# Fish Pics Section?



## LOAH (Sep 29, 2007)

Scientificangler made a suggestion in another forum to start up a "Fish Pics" section, within the fishing forum. A section where people could show a nice fish that they'd caught and not be 'obligated' to dish out any info.

I was wondering what others felt about such a forum. I didn't create this poll to continue the ongoing argument about keeping secrets.

Personally, I think it's a good idea. I love looking at photos of nice fish, I think we all do. A section where we can view these without digging through arguments, poor grammar, and spelling would be great.

Yes?

No?

Don't Care?


----------



## FishMogul (Sep 8, 2007)

I'm so in favor of this !!!! a section devoted entirely to fish porn.. NO questions asked and you wont get lit up for not sharing intel. simply showing off any skills you might have.. and giving others hope.. keep in mind some find a spawning cutt or a beautiful brookie just as awe inspiring as a big Tiger,Lake Trout, or a big fat bass (wasn't talking about Jim :mrgreen


----------



## deadicated1 (Mar 17, 2008)

great idea loah. i like a little good fish pornography as well. however, i still think the same secret spot and calling people out would occur.

for example- a picture of a huge 7# brown was recently posted and all it said was that it was caught on a LC. later on in the thread, the person who caught it was called out for bragging, and told not to even post a pic if your not going to give all the info... :roll: 

i think you have a good idea, but it would be hard to keep it exactly what you are wanting it to be.

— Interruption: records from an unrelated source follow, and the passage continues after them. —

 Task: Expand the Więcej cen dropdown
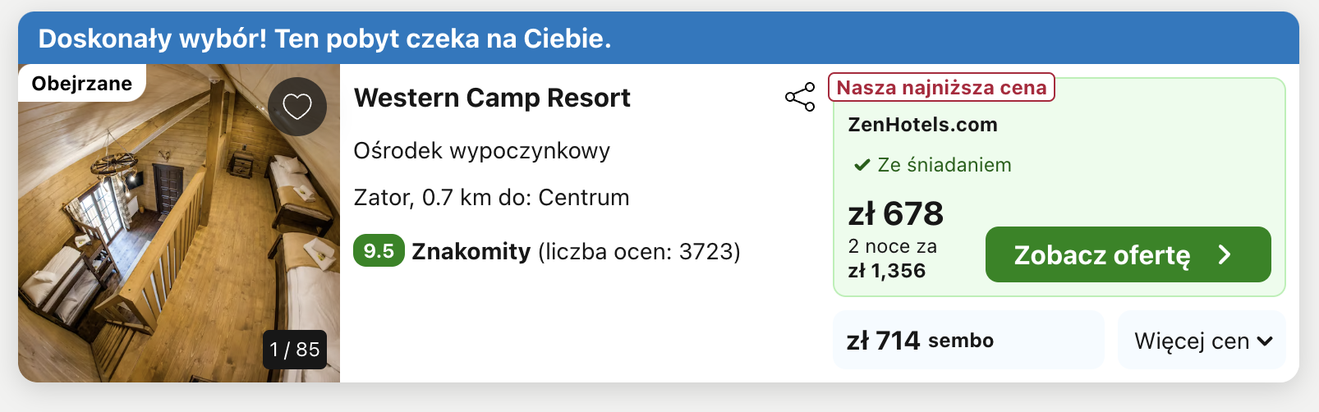1202,340
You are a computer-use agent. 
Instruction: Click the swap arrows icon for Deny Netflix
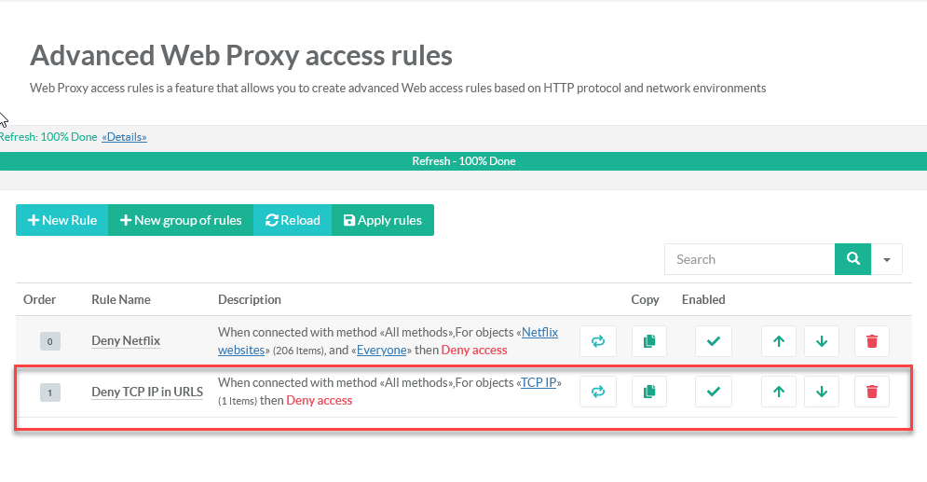[x=598, y=341]
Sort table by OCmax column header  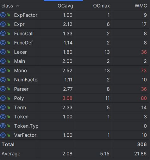point(101,6)
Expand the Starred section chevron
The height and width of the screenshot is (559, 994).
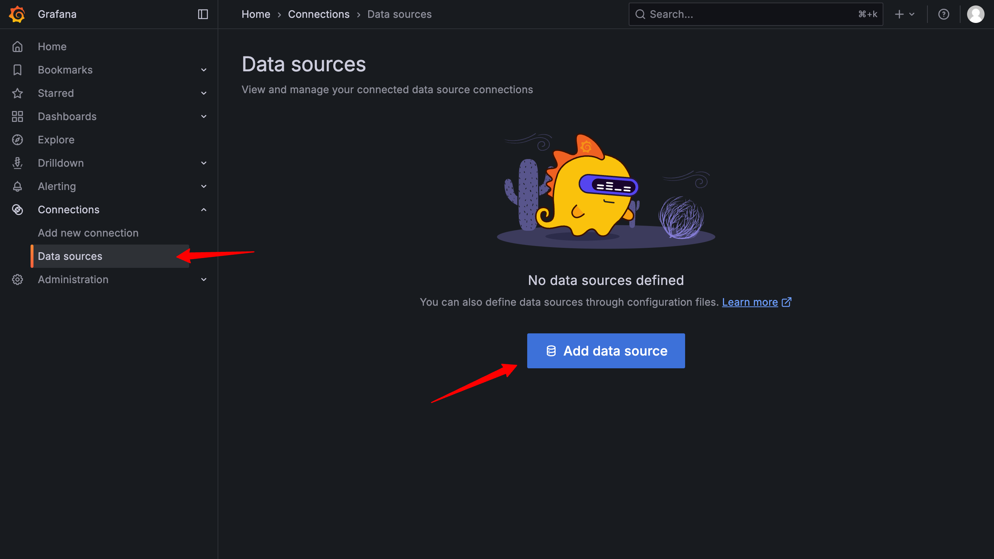click(x=204, y=93)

oops sorry, i just reread what your original suggestion is, and you meant to leave out all text right? i think thats just fine. you got my vote


----------



## REPETER (Oct 3, 2007)

What about a *sticky...one thread dedicated to Fish Pron? I don't know that it is that much of a need for a whole section???


----------



## deadicated1 (Mar 17, 2008)

thats a good idea too repeter. one question- what is PRON? :wink:


----------



## fixed blade XC-3 (Sep 11, 2007)

I'd love to see one.


----------



## REPETER (Oct 3, 2007)

deadicated1 said:


> thats a good idea too repeter. one question- what is PRON? :wink:


it's the kids way of saying Porn without getting busted by us parents...or work...or whatever. You thought it was my first ever typo didn't you :lol:

And now you know...


----------



## GaryFish (Sep 7, 2007)

Well, that was easy enough. Just posted a thread as described, and put a sticky on it. Post away.

viewtopic.php?f=2&t=17356


----------



## FishMogul (Sep 8, 2007)

keep the fish porn classy none of this type stuff...

[attachment=0:9wbjgptj]1_big_fish_TXBAS2.jpg[/attachment:9wbjgptj]


----------



## REPETER (Oct 3, 2007)

-_O- -O>>-
I've had worse...
-)O(- -O,-


----------



## takemefishin (Sep 13, 2007)

why do we need a fish pic section. when we already have the photography section?


----------



## torowy (Jun 19, 2008)

takemefishin said:


> why do we need a fish pic section. when we already have the photography section?


+1


----------



## Nor-tah (Dec 16, 2007)

I thing there are a couple reasons. 1. The photography guys are amazing on here and I dont think it right to flood that subforum with a ton of fish pics. 2. Its just human nature that when you have a large group of people there will be a few bad apples. If this is to happen there have to be ground rules set up or it will only cause locked threads and bad vibes on here. I voted yes and will be happy to post up some pics as long as these rules are followed. I think its up to the MODS to keep things mellow and us to call the bad apples out if they want to bag. Great idea LOAH.


----------



## orvis1 (Sep 7, 2007)

I look forward to it! There are some amazing photographers on this forum and I am not one of them. You could white out the backgrounds and no one would be upset I like the idea...


----------



## .45 (Sep 21, 2007)

takemefishin said:


> why do we need a fish pic section. when we already have the photography section?





torowy said:


> takemefishin said:
> 
> 
> > why do we need a fish pic section. when we already have the photography section?
> ...


Just because !!!! Okay ???? -O,-


----------



## Riverrat77 (Sep 7, 2007)

takemefishin said:


> why do we need a fish pic section. when we already have the photography section?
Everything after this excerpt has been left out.